Die nacht wordt ik rond 1:00u wakker omdat de kamer volstaat met zorgpersoneel. Met mijn kamergenoot gaat het niet goed. Ik hoop dat het snel voorbij is en ik weer verder kan slapen.
Af en toe zijn is het weer rustig en kan ik weer wat dommelen. Maar om 4 uur moet ik toch echt plassen en ben ik te wakker om verder te slapen. En ze zijn nog steeds met hem bezig.
De zorg ziet dat deze situatie niet optimaal is voor mij en ik wordt in een onderzoekskamer neergelegd. Niet ideaal, maar wel een stuk rustiger. Ik kan gelukkig nog wat slapen.
Mijn kamergenoot blijkt toch te instabiel om samen met iemand op een kamer te liggen en ik verhuis naar de volgende kamer.
Voor 1 nachtje komt er een jonge meid bij. Het blijkt dat zij mijn kamer nodig had op de hartbewaking.

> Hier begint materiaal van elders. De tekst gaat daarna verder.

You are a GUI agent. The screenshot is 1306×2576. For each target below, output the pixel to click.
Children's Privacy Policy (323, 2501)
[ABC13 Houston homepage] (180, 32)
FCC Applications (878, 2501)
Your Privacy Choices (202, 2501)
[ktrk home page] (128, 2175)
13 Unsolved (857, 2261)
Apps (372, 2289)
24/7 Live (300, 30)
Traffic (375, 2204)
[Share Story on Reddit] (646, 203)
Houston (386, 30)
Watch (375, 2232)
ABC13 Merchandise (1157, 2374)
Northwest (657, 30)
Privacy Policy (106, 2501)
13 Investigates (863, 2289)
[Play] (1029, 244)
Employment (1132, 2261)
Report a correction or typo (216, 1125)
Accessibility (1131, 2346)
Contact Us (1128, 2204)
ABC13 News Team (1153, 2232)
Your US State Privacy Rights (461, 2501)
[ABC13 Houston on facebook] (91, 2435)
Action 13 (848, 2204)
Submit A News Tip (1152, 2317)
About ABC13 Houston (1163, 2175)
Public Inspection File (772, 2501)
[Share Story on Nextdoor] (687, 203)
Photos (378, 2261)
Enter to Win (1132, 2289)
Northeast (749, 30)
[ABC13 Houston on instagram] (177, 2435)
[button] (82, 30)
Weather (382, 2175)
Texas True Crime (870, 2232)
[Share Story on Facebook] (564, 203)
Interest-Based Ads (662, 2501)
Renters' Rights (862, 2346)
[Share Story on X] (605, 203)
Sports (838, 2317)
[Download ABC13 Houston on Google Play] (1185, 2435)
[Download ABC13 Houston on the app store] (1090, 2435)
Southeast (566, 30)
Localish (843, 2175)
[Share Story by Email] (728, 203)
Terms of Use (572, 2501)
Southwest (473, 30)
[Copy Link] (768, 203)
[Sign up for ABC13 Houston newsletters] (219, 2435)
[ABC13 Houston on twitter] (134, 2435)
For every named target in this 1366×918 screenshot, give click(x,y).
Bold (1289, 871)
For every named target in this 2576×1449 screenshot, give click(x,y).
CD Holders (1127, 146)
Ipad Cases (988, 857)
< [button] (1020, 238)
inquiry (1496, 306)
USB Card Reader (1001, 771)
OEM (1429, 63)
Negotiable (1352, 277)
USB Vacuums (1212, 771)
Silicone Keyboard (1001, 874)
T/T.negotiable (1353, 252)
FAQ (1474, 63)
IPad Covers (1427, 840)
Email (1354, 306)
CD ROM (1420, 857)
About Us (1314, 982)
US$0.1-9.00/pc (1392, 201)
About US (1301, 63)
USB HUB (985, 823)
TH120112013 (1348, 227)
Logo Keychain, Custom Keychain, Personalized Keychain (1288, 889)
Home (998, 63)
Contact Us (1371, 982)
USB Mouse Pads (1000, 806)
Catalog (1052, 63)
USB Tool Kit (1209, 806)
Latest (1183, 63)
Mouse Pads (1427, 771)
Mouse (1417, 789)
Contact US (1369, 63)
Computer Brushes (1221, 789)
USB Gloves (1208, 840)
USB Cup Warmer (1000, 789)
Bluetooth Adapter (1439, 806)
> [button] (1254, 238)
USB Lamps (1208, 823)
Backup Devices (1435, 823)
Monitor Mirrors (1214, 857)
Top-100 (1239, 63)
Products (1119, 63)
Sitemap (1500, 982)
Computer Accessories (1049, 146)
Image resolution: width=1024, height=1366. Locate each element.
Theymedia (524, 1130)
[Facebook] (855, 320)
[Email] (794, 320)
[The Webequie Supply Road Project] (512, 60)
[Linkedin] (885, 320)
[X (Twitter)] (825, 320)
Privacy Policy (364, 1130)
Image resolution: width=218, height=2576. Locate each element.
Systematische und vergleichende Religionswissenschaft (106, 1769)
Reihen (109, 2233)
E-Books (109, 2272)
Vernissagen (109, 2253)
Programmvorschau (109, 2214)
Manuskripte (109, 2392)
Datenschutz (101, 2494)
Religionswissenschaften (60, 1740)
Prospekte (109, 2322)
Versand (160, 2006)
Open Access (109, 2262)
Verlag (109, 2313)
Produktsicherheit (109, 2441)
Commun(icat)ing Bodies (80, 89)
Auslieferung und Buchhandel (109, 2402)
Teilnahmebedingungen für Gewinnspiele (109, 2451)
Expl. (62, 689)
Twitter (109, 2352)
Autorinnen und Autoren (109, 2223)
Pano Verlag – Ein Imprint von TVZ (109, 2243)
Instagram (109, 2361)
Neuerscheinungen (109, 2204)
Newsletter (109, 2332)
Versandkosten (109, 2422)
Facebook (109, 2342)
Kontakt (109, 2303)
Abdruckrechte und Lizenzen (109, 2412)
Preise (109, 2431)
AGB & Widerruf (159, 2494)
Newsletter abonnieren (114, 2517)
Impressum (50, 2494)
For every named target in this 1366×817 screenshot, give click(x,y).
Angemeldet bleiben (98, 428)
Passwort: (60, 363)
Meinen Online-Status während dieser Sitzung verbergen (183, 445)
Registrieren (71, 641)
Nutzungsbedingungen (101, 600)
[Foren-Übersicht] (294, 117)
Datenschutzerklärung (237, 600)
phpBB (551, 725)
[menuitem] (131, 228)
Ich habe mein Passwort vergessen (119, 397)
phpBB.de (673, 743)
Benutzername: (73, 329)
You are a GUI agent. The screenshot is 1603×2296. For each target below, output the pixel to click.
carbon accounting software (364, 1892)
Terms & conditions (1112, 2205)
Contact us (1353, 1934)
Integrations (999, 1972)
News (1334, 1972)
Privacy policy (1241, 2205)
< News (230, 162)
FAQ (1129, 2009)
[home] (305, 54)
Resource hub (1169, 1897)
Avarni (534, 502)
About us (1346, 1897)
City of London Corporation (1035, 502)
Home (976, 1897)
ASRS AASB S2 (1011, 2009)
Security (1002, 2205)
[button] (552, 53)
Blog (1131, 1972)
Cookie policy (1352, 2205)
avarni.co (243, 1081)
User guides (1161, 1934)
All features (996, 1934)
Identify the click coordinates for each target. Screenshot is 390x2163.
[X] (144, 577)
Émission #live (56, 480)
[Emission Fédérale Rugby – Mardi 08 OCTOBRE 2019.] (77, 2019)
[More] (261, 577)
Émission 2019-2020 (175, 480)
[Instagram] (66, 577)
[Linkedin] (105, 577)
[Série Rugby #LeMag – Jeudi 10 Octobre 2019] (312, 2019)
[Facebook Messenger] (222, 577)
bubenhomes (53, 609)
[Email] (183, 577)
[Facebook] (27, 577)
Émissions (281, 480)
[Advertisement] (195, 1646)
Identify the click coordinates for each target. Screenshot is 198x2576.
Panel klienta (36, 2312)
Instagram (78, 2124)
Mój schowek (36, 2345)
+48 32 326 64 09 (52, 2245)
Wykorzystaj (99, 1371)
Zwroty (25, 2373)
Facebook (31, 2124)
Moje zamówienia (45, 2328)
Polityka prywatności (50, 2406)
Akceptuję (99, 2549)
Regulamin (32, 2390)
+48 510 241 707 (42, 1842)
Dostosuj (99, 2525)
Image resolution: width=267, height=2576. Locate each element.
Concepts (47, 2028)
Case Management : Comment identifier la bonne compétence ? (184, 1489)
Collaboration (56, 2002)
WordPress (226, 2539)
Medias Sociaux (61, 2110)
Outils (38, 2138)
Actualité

Ik krijg er weer een nieuwe kamergenoot, een oudere dame die graag kletst.
We hebben het best gezellig samen, al is ze vrij vermoeiend voor mij. Haar man en zoon komen vaak op visite en ze blijven vaak op de kamer. Ik kan op zo'n moment niet even weggaan om de rust op te zoeken.
Zo afhankelijk zijn is gek. Al heeft mijn been wel progressie. Ik kan weer zelf een stapje zetten met looprek en ondersteuning en ik kan mijn been steeds iets meer slingeren en opliften als ik op mijn bedrand zit.
Een nadeel van mijn nieuwe kamergenote is dat ze mij ziek lijkt, maar volgens de verpleging is er niks aan de hand. Ik vertrouw het niet en ik heb zo geen zin om ziek te worden. Ik heb mijn energie al hard genoeg nodig.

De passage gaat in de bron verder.